THE campaign for a full-blown university campus in Tamworth is steaming ahead, with a community meeting due to be held in mid-February.
As the University of New England (UNE) awaits a decision on it’s multi-million dollar funding application for a 500-person campus in the city’s CBD, Tamworth education advocate Mitch Hanlon said there was growing support for the idea, and people were starting to engage with the process.
“I’ve been getting phone calls from business people and parents who have children at uni, and they’re all very supportive,” Mr Hanlon said.
“Business people are saying it’s a great way to stimulate Tamworth’s economy, and to diversify it. The parents say it would give their kids options.

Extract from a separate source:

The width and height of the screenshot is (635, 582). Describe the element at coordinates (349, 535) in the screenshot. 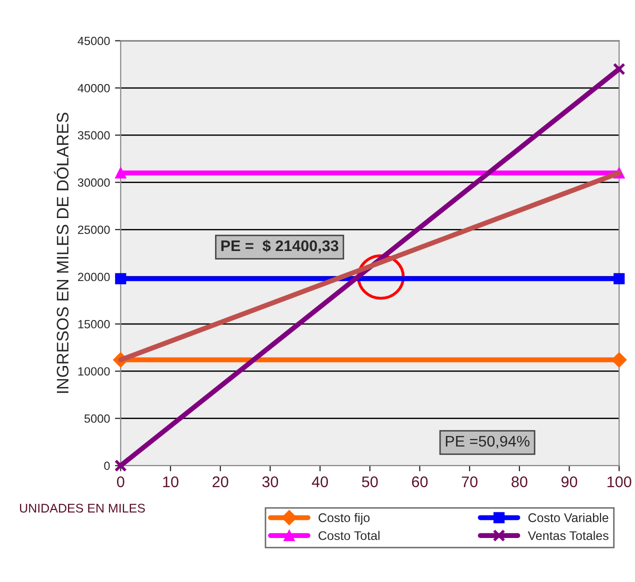

I see `legend-label: Costo Total` at that location.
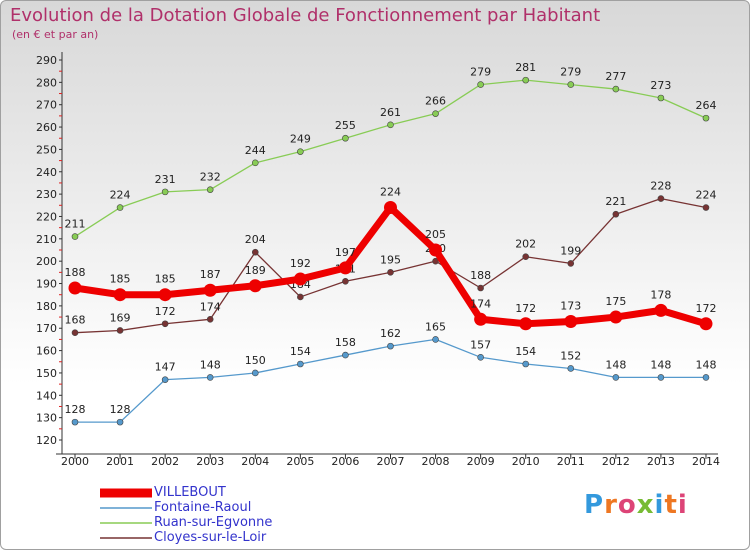  Describe the element at coordinates (616, 202) in the screenshot. I see `data-label-cloyes-sur-le-loir: 221` at that location.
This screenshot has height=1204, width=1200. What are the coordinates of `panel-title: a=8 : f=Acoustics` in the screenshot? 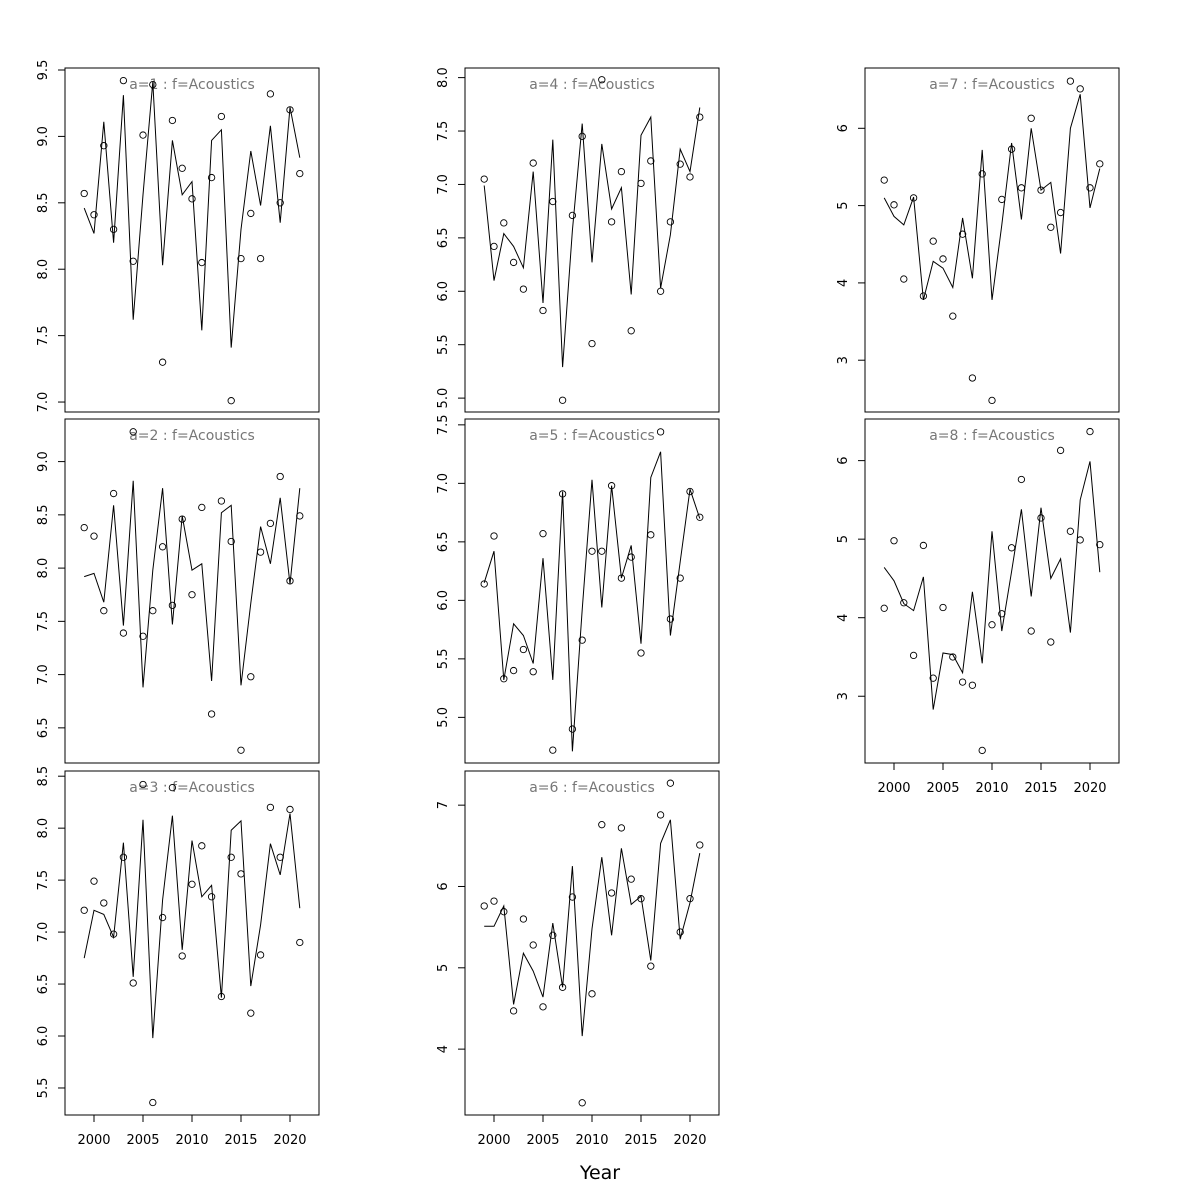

“I’m chuffed that people are starting to realise the possibility, and what it could bring to the community.”
The meeting will be held on February 13, at West Leagues Club in the Ken Chillingworth room from 6pm.
Mr Hanlon will give a background presentation about why Tamworth should have a university, and the benefits it would bring.
A UNE representative will then provide details about the organisation’s business case and funding application.
Following the meeting, Mr Hanlon will ask for people to put their hand up to form a working group, to continue pushing the project.
Former real estate agent Richie Thornton said he’s seen the Tamworth university idea knocked back dozens of times over the past 20 years.
However this time, Mr Thornton is hopeful the support from the community and Tamworth’s population trajectory will get the proposal against the line.
“In the past, I could understand why it might have been overlooked – but now, I can’t see any argument against it,” Mr Thornton said.
“The population has got to the stage where it’s an absolute must, not just for now, but for the future.
“Most regional cities the size of Tamworth already have one.
“It’s time, everything is pointing towards it being needed. It’s the next logical step for the city.”
While UNE want the campus close to the CBD – the Tamworth velodrome has been suggested as one site – some in the community believe an inner-city location to be too small.
However, Mr Hanlon said an “architecturally-designed building, that goes up not out”, was the goal, pointing to the University of Newcastle’s new law school or the University of Technology Sydney’s campus.
“A well designed building would set the standard for our town,” he said.
“People will want to emulate that, and it will push a higher standard of development.
“We don’t want the sprawl. It’s actually cheaper to build up, and growth is not about more one-storey buildings, it’s about integrating it with the community.”
Others have also cited the city’s water limitations as a barrier, however Mr Hanlon said a university “may very well force the government to act earlier”.